La adaptación de las ordenanzas municipales de tenencia de animales a la Ley 7/2023 de Protección de los Derechos y el Bienestar de los Animales, cuyo desarrollo reglamentario ya está en trámite, supondrá un aumento considerable de la cuantía de las multas en caso de infracción, con un mínimo previsto de 500 euros para faltas leves, de tipo administrativo, y de miles de euros, desde 10.000 a 200.000, según sean infracciones graves o muy graves.
Ayuntamientos como los de Maó y Ciutadella ya han comenzado a redactar nuevas ordenanzas de tenencia de animales que sustituirán a las actuales, aprobadas en 2008 y 2014 respectivamente, y actualizarán tanto los derechos y la protección de los animales de compañía (perros, gatos y hurones tienen dicha condición), como las obligaciones de sus titulares.

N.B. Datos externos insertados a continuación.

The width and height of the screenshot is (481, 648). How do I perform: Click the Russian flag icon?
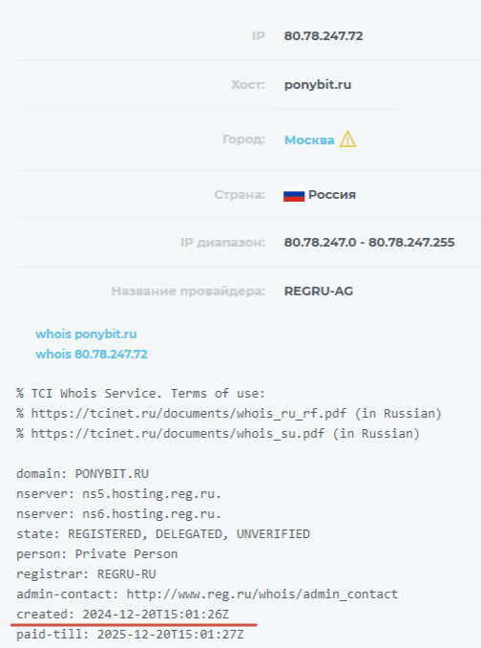[x=294, y=194]
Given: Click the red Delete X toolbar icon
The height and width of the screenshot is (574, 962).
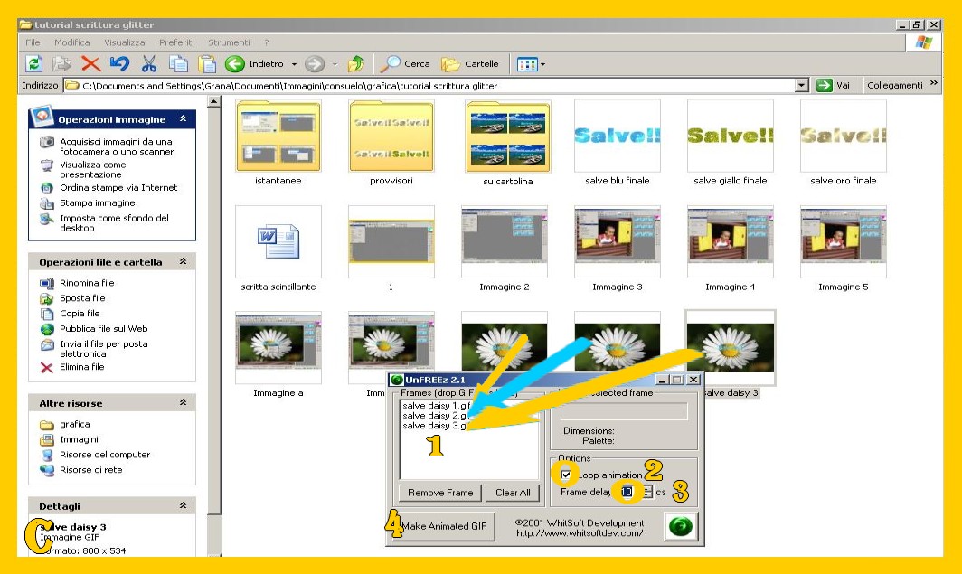Looking at the screenshot, I should pyautogui.click(x=90, y=64).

Maó cuenta con alrededor de seis mil perros registrados, la cifra se mantiene estable en los últimos años, pero saber cuántos gatos domésticos hay es mucho más difícil, la ley obliga a identificarlos con el microchip pero no existe tanta costumbre de hacerlo como con los perros, aunque sean caseros. La no identificación de un animal de compañía, que debe figurar en los registros así como sus responsables, constituye una infracción grave. También lo son, entre otras acciones, el abandono, practicar mutilaciones o modificaciones corporales no autorizadas, el uso de métodos agresivos de educación, no denunciar la pérdida o sustracción de un animal o mantenerlo encerrado en terrazas, balcones, azoteas, patios y similares o vehículos. Las multas por infracciones graves irán de 10.001 a 50.000 euros.

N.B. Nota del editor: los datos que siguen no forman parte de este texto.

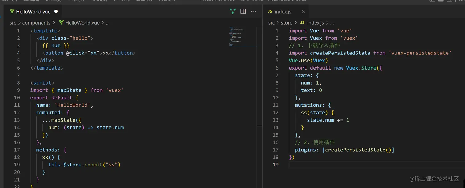465x188 pixels.
Task: Click the left editor's vertical scrollbar marker
Action: tap(260, 126)
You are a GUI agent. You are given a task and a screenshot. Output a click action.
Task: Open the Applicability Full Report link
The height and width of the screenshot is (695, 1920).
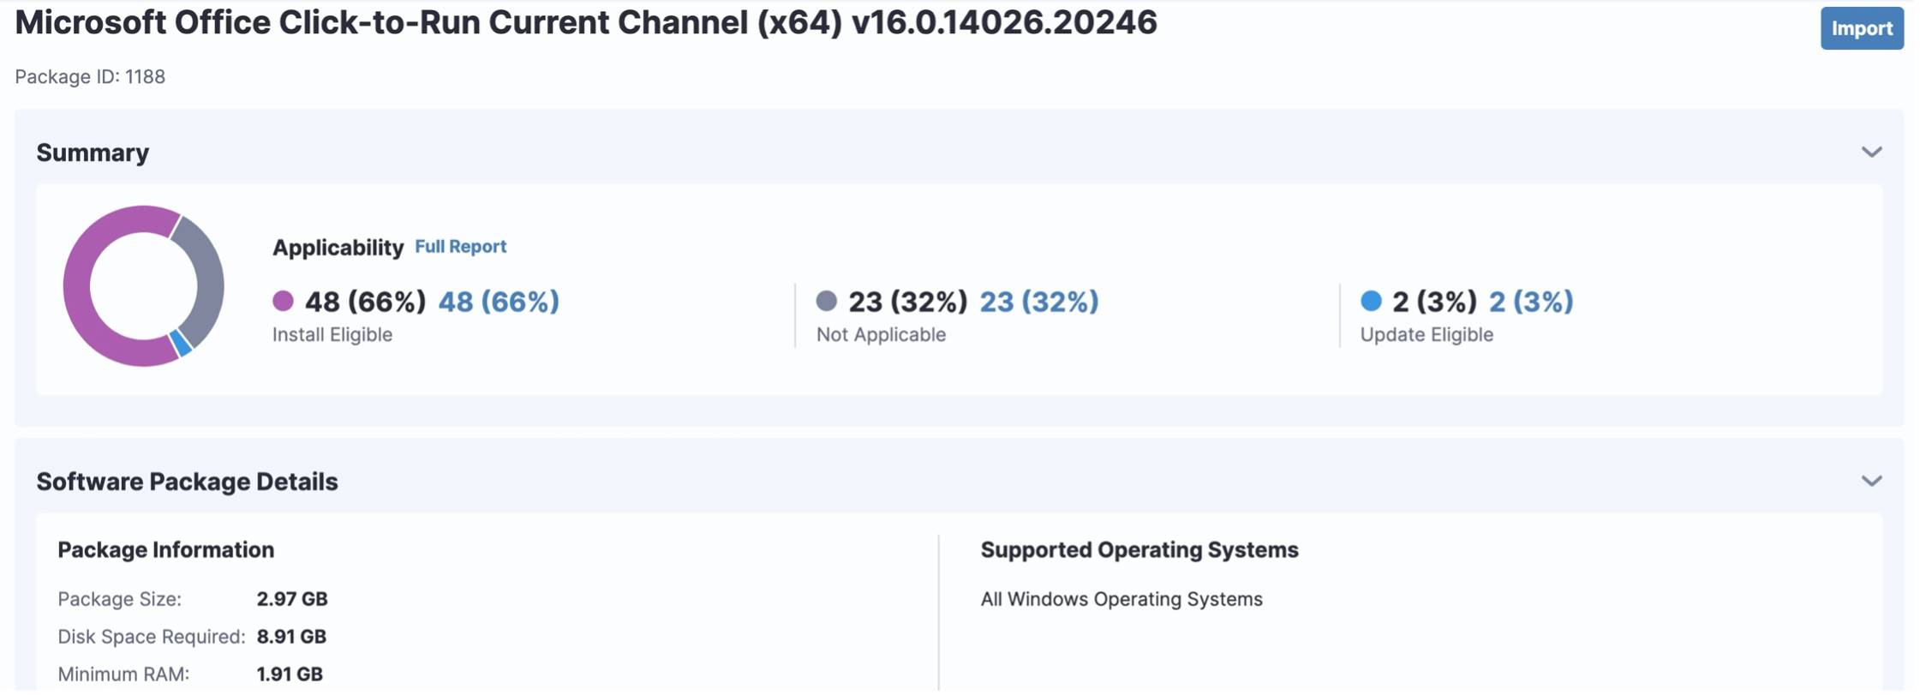point(460,247)
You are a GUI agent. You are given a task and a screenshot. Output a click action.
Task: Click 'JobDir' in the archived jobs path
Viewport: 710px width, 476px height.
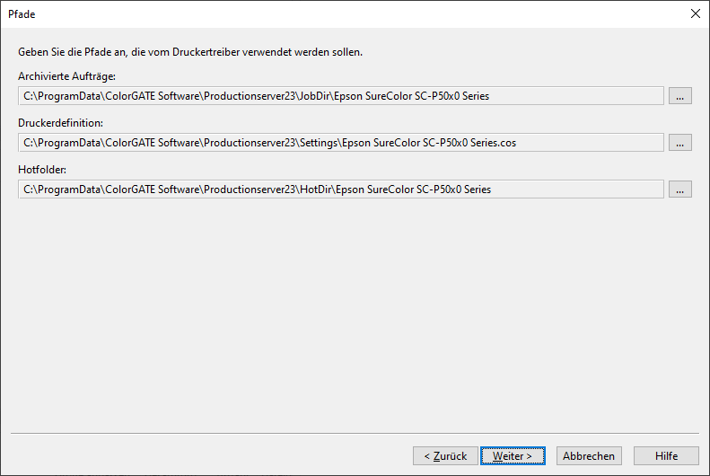(312, 96)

En cuanto a las leves, como por ejemplo no retirar excrementos o diluir orines en lugares como fachadas, puertas o entradas a establecimientos, podrán dar lugar a un apercibimiento, para que no se repita la infracción, o a multas que van desde 500 a 10.000 euros. Un salto económico en la penalización que deberá trasladarse a las ordenanzas municipales.

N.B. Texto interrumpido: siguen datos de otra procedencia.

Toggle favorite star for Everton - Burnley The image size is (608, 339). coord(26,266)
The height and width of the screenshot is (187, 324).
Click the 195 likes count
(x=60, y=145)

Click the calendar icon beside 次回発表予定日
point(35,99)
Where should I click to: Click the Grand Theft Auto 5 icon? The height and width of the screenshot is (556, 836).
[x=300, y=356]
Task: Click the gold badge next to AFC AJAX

«Existe una gran diferencia en la multa mínima», señala el teniente de alcaldía de Medio Ambiente de Maó, José Manuel García, ahora mismo las infracciones leves se sancionan con multas de mínimo 60 y máximo 300 euros. García explica que su área ya cuenta con un esbozo de la futura ordenanza, que pasará por un proceso de exposición previa a su aprobación inicial, y volverá a exposición pública antes de ser aprobada definitivamente por el pleno, para que puedan realizarse alegaciones y propuestas.
Por su parte, Ester Mascaró, concejala de Bienestar Animal del Ayuntamiento de Ciutadella, destaca asimismo ese incremento en la cuantía de las multas, «por ley no se puede imponer menos», afirma, y avanza que el reto será «la aplicación en el día a día» de la nueva normativa trasladada a las ordenanzas municipales. Tanto Maó como Ciutadella esperan tenerlas terminadas este año. A modo de ejemplo explica que ahora mismo llevar un perro suelto por la calle en Ciutadella se puede multas con 150 euros, 200 si se reincide, pero con la ley aprobada en 2023 en ese tipo de infracciones la multa no baja de 500 euros.
La norma estatal también recoge, en su artículo 76 relativo a las sanciones, que los ingresos procedentes de las mismas «se destinarán a actuaciones que tengan por objeto la protección de los animales», mientras que ahora van a la caja general.
Ambos concejales, García y Mascaró, coinciden en señalar las colonias felinas como uno de los problemas complejos que ahora pasan a ser responsabilidad de los ayuntamientos, ya que la ley estatal les obliga a desarrollar programas para su gestión.